The Exploit
An authenticated attacker with Subscriber-level access or higher can inject arbitrary SQL through the options[list_id] parameter in Icegram Express forms.
POST /wp-admin/admin-ajax.php HTTP/1.1
Host: target.local
Content-Type: application/x-www-form-urlencoded
Cookie: wordpress_logged_in=<subscriber_session>
action=ig_es_get_subscriber_lists&options[list_id]=1 UNION SELECT user_login,user_pass,user_email FROM wp_users--
The attacker receives a response that leaks the WordPress user table, including password hashes. Because the plugin fails to type-cast the list_id parameter before embedding it into a SQL WHERE clause, any SQL syntax in the parameter is executed as part of the same query. A UNION SELECT stacked query reveals sensitive data; a DELETE payload destroys records.
What the Patch Did
Before
if ( is_array( $list_ids ) ) {
$list_ids_str = implode( ',', $list_ids );
} else {
$list_ids_str = $list_ids;
}
$where = "id IN ({$list_ids_str})";
After
if ( is_array( $list_ids ) ) {
$list_ids = array_map( 'intval', $list_ids );
$list_ids_str = implode( ',', $list_ids );
} else {
$list_id = intval( $list_ids );
$list_ids_str = $list_id;
}
$where = "id IN ({$list_ids_str})";
The patch applies intval() to the $list_ids parameter before interpolation. intval() is PHP's integer-casting function; it parses the input as a decimal integer and strips all non-numeric characters.

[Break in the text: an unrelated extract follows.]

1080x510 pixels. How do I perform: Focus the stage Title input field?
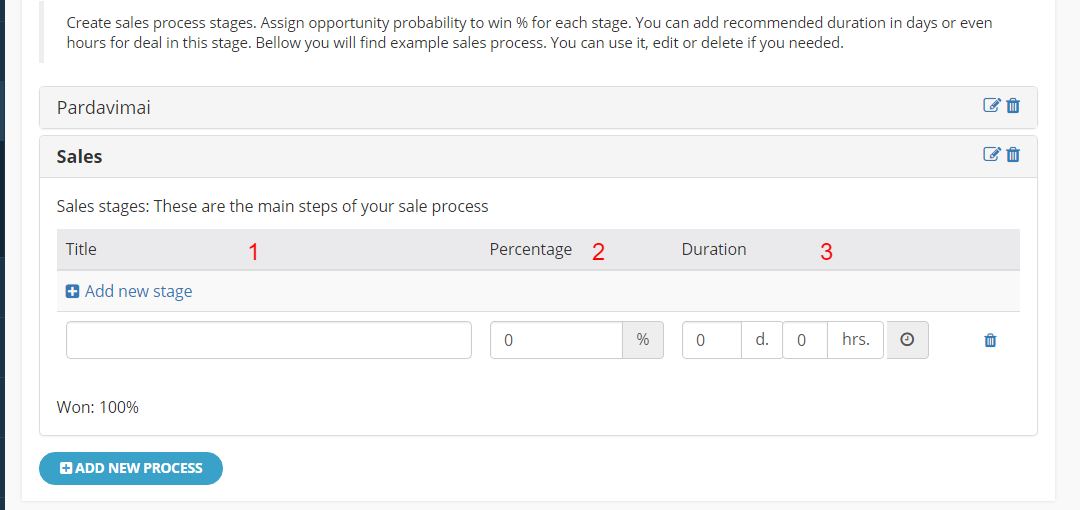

This ensures that only numeric values—not SQL syntax—reach the query string. The fix is applied conditionally: array elements are cast via array_map(), and scalar values are cast directly. No parameterized query ($wpdb->prepare()) is used, but explicit type conversion achieves the same defense by narrowing the input alphabet to only digits.
Root Cause
CWE-89: Improper Neutralization of Special Elements used in an SQL Command ('SQL Injection')
The vulnerability originates in the options[list_id] request parameter, parsed by the AJAX handler ig_es_get_subscriber_lists. This value is passed to the ES_DB_Lists class method (implied by the file path) without sanitization. The dataflow is linear: request parameter → local variable $list_ids → string interpolation into $where → SQL IN clause. The trust boundary is crossed at the interpolation step: the plugin assumes $list_ids contains only numeric list IDs, but it does not validate or escape this assumption. An attacker with Subscriber access (the minimum role required to trigger AJAX endpoints in WordPress) can inject SQL keywords (UNION, SELECT, --) that alter the query structure.
Why It Works
The load-bearing line is intval( $list_ids ). Remove it, and the bug remains: an attacker can still pass 1 UNION SELECT ... as list_id, and the string will be embedded directly into the WHERE clause. intval() is the sole defense: it converts the string to an integer, truncating any appended SQL syntax. The other lines—the is_array() check and array_map()—are defense-in-depth: they handle the case where the caller provides an array of IDs (common in WordPress for bulk operations). If only a scalar were supported, a single intval() would suffice. The array_map() ensures that every element in an array is cast before the array is imploded, preventing an attacker from injecting SQL via any element of a multi-value parameter like options[list_id][0], options[list_id][1], etc.
Hardening Checklist
-
Use parameterized queries (
$wpdb->prepare()) for all user-controlled values in SQL. Example:$wpdb->prepare( "SELECT * FROM {$wpdb->posts} WHERE ID IN (%d)", $id )for scalar values, or build the placeholder string dynamically for arrays. This is the WordPress-native, industry-standard defense and is simpler than manual type casting. -
Cast numeric IDs to
intval()orabsint()at the trust boundary (request handler) before passing to business logic. Do not assume the business layer will do it.absint()is preferred in WordPress when negative values are nonsensical. -
Audit all
implode()calls on user-controlled arrays. They are a common vector for this bug:implode()does not escape or type-cast its input. Search the codebase for patterns likeimplode( ',', $var )where$varoriginates from$_GET,$_POST, oroptions[]parameters. -
Use static analysis to flag unparameterized
$wpdbqueries. Tools like PHPStan with WordPress-specific rule sets will catch direct string interpolation into$wpdb->query(),$wpdb->get_results(), etc. Integrate into CI/CD. -
Require code review for any SQL construction, especially in database abstraction layers. The
ES_DB_Listsclass is a data layer; SQL construction at this level is high-risk because it affects many callers. Enforce a policy that all database code be reviewed by a second engineer before merge.